Abstract
For random collections of self-avoiding loops in two-dimensional domains, we define a simple and natural conformal restriction property that is conjecturally satisfied by the scaling limits of interfaces in models from statistical physics. This property is basically the combination of conformal invariance and the locality of the interaction in the model. Unlike the Markov property that Schramm used to characterize SLE curves (which involves conditioning on partially generated interfaces up to arbitrary stopping times), this property only involves conditioning on entire loops and thus appears at first glance to be weaker.
Our first main result is that there exists exactly a one-dimensional family of random loop collections with this property — one for each $\kappa \in (8/3,4]$ — and that the loops are forms of ${\rm SLE}_\kappa$. The proof proceeds in two steps.

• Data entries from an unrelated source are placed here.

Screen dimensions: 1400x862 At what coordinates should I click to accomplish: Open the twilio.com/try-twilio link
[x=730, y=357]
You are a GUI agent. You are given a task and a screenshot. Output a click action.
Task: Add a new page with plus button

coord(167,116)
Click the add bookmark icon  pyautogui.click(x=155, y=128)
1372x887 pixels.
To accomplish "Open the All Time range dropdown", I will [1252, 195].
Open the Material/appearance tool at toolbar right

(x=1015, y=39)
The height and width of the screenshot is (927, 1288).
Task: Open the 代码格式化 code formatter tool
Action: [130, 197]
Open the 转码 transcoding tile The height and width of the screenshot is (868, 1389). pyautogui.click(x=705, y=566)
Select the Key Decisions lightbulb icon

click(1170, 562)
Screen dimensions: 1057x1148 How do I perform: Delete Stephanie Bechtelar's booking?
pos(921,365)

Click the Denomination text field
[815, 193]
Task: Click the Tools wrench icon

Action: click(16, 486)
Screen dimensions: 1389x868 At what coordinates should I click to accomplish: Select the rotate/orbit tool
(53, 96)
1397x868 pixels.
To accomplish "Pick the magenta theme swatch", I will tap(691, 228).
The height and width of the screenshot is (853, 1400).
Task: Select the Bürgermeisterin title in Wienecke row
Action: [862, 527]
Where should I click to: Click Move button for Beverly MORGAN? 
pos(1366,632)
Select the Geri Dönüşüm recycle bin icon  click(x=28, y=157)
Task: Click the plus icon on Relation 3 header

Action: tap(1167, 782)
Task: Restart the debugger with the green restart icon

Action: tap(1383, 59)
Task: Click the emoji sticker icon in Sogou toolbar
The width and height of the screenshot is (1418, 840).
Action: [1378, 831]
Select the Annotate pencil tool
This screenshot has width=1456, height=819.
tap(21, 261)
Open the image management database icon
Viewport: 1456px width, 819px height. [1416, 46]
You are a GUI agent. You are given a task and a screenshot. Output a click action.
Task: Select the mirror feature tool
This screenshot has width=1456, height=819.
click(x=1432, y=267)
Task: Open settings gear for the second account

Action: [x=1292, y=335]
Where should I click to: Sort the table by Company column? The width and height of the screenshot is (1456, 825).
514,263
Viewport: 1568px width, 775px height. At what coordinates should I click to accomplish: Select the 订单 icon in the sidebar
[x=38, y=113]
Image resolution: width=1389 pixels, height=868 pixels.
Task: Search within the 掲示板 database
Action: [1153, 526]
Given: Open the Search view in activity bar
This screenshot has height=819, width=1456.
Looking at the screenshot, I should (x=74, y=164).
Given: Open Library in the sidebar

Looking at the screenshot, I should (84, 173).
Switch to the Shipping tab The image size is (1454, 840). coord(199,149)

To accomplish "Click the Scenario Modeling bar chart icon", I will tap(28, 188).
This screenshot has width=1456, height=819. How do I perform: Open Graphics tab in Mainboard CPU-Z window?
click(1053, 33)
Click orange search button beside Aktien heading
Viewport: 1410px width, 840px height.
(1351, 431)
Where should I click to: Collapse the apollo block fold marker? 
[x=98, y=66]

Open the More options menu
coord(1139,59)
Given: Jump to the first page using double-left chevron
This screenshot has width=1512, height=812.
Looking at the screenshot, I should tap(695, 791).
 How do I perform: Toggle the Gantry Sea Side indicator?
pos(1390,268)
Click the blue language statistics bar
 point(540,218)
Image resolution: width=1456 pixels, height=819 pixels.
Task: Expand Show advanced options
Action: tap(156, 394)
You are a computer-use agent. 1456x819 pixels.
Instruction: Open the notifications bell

First, uniqueness is established by showing that every such loop ensemble can be generated by an “exploration” process based on SLE.
Second, existence is obtained using the two-dimensional Brownian loop soup, which is a Poissonian random collection of loops in a planar domain. When the intensity parameter $c$ of the loop-soup is less than $1$, we show that the outer boundaries of the loop clusters are disjoint simple loops (when $c>1$ there is almost surely only one cluster) that satisfy the conformal restriction axioms. We prove various results about loop-soups, cluster sizes, and the $c=1$ phase transition.
Taken together, our results imply that the following families are equivalent:
(1) the random loop ensembles traced by branching Schramm-Loewner Evolution (${\rm SLE}_\kappa$) curves for $\kappa$ in $(8/3, 4]$,
(2) the outer-cluster-boundary ensembles of Brownian loop-soups for $c \in (0, 1]$,
(3) the (only) random loop ensembles satisfying the conformal restriction axioms.